What the exercise asks - Exactly as written, output each record given below.

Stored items
◇ ◇ ◇ ◇

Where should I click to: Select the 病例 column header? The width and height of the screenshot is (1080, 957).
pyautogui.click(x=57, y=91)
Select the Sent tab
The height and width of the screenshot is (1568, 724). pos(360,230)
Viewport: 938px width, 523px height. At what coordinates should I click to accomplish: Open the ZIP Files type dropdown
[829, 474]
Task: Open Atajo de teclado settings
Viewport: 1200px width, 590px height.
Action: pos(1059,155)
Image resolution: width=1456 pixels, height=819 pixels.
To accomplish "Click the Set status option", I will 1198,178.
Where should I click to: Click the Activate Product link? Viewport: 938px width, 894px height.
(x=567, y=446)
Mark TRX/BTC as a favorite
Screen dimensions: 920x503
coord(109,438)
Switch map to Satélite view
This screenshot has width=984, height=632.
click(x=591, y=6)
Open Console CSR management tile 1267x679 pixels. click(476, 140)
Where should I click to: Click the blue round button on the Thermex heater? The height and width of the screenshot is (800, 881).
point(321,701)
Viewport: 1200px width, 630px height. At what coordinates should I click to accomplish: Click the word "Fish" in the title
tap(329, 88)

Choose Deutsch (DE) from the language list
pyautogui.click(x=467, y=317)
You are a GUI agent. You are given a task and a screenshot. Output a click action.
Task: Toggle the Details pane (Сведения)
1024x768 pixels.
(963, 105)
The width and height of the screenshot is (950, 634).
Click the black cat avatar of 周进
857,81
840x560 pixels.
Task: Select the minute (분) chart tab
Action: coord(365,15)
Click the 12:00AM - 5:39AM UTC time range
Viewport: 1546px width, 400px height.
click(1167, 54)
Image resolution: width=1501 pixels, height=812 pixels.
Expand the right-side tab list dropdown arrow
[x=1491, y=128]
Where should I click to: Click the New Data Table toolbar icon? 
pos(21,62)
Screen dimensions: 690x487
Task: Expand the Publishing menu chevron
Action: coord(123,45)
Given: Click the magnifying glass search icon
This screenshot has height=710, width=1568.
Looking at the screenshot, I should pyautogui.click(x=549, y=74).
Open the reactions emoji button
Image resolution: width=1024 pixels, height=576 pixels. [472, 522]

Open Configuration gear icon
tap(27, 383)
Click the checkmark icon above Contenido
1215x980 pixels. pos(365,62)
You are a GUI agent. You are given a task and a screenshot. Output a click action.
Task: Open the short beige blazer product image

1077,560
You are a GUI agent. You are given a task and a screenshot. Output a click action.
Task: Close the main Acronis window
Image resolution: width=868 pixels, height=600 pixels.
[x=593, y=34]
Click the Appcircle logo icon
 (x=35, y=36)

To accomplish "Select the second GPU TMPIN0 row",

◇ ◇ ◇ ◇

Response to the exercise -
Where should I click to: Select the 病例 column header? The width and height of the screenshot is (1080, 957).
pyautogui.click(x=57, y=91)
Select the Sent tab
The height and width of the screenshot is (1568, 724). pos(360,230)
Viewport: 938px width, 523px height. At what coordinates should I click to accomplish: Open the ZIP Files type dropdown
[829, 474]
Task: Open Atajo de teclado settings
Viewport: 1200px width, 590px height.
Action: pos(1059,155)
Image resolution: width=1456 pixels, height=819 pixels.
To accomplish "Click the Set status option", I will 1198,178.
Where should I click to: Click the Activate Product link? Viewport: 938px width, 894px height.
(x=567, y=446)
Mark TRX/BTC as a favorite
Screen dimensions: 920x503
coord(109,438)
Switch map to Satélite view
This screenshot has width=984, height=632.
click(x=591, y=6)
Open Console CSR management tile 1267x679 pixels. click(476, 140)
Where should I click to: Click the blue round button on the Thermex heater? The height and width of the screenshot is (800, 881).
point(321,701)
Viewport: 1200px width, 630px height. At what coordinates should I click to accomplish: Click the word "Fish" in the title
tap(329, 88)

Choose Deutsch (DE) from the language list
pyautogui.click(x=467, y=317)
You are a GUI agent. You are given a task and a screenshot. Output a click action.
Task: Toggle the Details pane (Сведения)
1024x768 pixels.
(963, 105)
The width and height of the screenshot is (950, 634).
Click the black cat avatar of 周进
857,81
840x560 pixels.
Task: Select the minute (분) chart tab
Action: coord(365,15)
Click the 12:00AM - 5:39AM UTC time range
Viewport: 1546px width, 400px height.
click(1167, 54)
Image resolution: width=1501 pixels, height=812 pixels.
Expand the right-side tab list dropdown arrow
[x=1491, y=128]
Where should I click to: Click the New Data Table toolbar icon? 
pos(21,62)
Screen dimensions: 690x487
Task: Expand the Publishing menu chevron
Action: coord(123,45)
Given: Click the magnifying glass search icon
This screenshot has height=710, width=1568.
Looking at the screenshot, I should pyautogui.click(x=549, y=74).
Open the reactions emoji button
Image resolution: width=1024 pixels, height=576 pixels. [472, 522]

Open Configuration gear icon
tap(27, 383)
Click the checkmark icon above Contenido
1215x980 pixels. pos(365,62)
You are a GUI agent. You are given a task and a screenshot. Output a click action.
Task: Open the short beige blazer product image

1077,560
You are a GUI agent. You are given a task and a screenshot. Output a click action.
Task: Close the main Acronis window
Image resolution: width=868 pixels, height=600 pixels.
[x=593, y=34]
Click the Appcircle logo icon
 (x=35, y=36)

To accomplish "Select the second GPU TMPIN0 row",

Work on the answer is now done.